**What you need to do**
Write every entry out again, exactly as given.

[Data items]
..............................

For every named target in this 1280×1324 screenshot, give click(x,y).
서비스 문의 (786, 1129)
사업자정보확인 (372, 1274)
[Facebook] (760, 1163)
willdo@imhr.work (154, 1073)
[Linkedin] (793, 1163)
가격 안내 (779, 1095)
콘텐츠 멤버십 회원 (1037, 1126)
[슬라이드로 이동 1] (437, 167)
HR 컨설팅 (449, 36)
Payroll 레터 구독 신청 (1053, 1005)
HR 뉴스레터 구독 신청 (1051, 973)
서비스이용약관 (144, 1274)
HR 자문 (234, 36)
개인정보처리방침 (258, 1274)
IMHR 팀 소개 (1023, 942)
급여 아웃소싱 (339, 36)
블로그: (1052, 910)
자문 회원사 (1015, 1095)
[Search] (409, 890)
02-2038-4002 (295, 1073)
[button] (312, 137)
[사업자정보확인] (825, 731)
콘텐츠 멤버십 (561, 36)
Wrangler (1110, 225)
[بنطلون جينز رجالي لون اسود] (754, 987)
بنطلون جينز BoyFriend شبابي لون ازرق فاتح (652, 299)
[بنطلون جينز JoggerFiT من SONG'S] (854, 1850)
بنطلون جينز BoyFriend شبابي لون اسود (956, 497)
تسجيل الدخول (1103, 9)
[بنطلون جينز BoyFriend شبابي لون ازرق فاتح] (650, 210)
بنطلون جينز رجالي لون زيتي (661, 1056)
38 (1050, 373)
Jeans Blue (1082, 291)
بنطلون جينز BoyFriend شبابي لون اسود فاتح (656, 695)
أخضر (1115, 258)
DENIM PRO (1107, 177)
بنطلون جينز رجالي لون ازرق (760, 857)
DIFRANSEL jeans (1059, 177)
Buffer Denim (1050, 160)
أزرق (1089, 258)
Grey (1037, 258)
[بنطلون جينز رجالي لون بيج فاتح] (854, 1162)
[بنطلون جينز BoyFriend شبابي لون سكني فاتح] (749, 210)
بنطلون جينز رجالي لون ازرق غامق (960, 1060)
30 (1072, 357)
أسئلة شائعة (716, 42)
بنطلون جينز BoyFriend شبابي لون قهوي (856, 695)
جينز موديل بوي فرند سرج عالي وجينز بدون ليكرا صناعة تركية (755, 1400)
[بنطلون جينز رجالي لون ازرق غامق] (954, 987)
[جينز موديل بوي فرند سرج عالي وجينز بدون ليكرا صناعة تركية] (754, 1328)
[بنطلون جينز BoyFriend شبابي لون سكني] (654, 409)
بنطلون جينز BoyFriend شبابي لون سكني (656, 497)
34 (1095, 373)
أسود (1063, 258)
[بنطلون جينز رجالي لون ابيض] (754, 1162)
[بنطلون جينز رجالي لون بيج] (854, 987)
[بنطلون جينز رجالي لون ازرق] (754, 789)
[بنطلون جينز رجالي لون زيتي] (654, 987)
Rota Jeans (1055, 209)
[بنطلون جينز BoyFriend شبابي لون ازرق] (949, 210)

..............................

**The answer**
For every named target in this 1280×1324 screenshot, give click(x,y).
서비스 문의 (786, 1129)
사업자정보확인 (372, 1274)
[Facebook] (760, 1163)
willdo@imhr.work (154, 1073)
[Linkedin] (793, 1163)
가격 안내 (779, 1095)
콘텐츠 멤버십 회원 (1037, 1126)
[슬라이드로 이동 1] (437, 167)
HR 컨설팅 (449, 36)
Payroll 레터 구독 신청 (1053, 1005)
HR 뉴스레터 구독 신청 (1051, 973)
서비스이용약관 (144, 1274)
HR 자문 (234, 36)
개인정보처리방침 (258, 1274)
IMHR 팀 소개 (1023, 942)
급여 아웃소싱 (339, 36)
블로그: (1052, 910)
자문 회원사 (1015, 1095)
[Search] (409, 890)
02-2038-4002 (295, 1073)
[button] (312, 137)
[사업자정보확인] (825, 731)
콘텐츠 멤버십 (561, 36)
Wrangler (1110, 225)
[بنطلون جينز رجالي لون اسود] (754, 987)
بنطلون جينز BoyFriend شبابي لون ازرق فاتح (652, 299)
[بنطلون جينز JoggerFiT من SONG'S] (854, 1850)
بنطلون جينز BoyFriend شبابي لون اسود (956, 497)
تسجيل الدخول (1103, 9)
[بنطلون جينز BoyFriend شبابي لون ازرق فاتح] (650, 210)
بنطلون جينز رجالي لون زيتي (661, 1056)
38 (1050, 373)
Jeans Blue (1082, 291)
بنطلون جينز BoyFriend شبابي لون اسود فاتح (656, 695)
أخضر (1115, 258)
DENIM PRO (1107, 177)
بنطلون جينز رجالي لون ازرق (760, 857)
DIFRANSEL jeans (1059, 177)
Buffer Denim (1050, 160)
أزرق (1089, 258)
Grey (1037, 258)
[بنطلون جينز رجالي لون بيج فاتح] (854, 1162)
[بنطلون جينز BoyFriend شبابي لون سكني فاتح] (749, 210)
بنطلون جينز رجالي لون ازرق غامق (960, 1060)
30 (1072, 357)
أسئلة شائعة (716, 42)
بنطلون جينز BoyFriend شبابي لون قهوي (856, 695)
جينز موديل بوي فرند سرج عالي وجينز بدون ليكرا صناعة تركية (755, 1400)
[بنطلون جينز رجالي لون ازرق غامق] (954, 987)
[جينز موديل بوي فرند سرج عالي وجينز بدون ليكرا صناعة تركية] (754, 1328)
[بنطلون جينز BoyFriend شبابي لون سكني] (654, 409)
بنطلون جينز BoyFriend شبابي لون سكني (656, 497)
34 (1095, 373)
أسود (1063, 258)
[بنطلون جينز رجالي لون ابيض] (754, 1162)
[بنطلون جينز رجالي لون بيج] (854, 987)
[بنطلون جينز رجالي لون ازرق] (754, 789)
[بنطلون جينز رجالي لون زيتي] (654, 987)
Rota Jeans (1055, 209)
[بنطلون جينز BoyFriend شبابي لون ازرق] (949, 210)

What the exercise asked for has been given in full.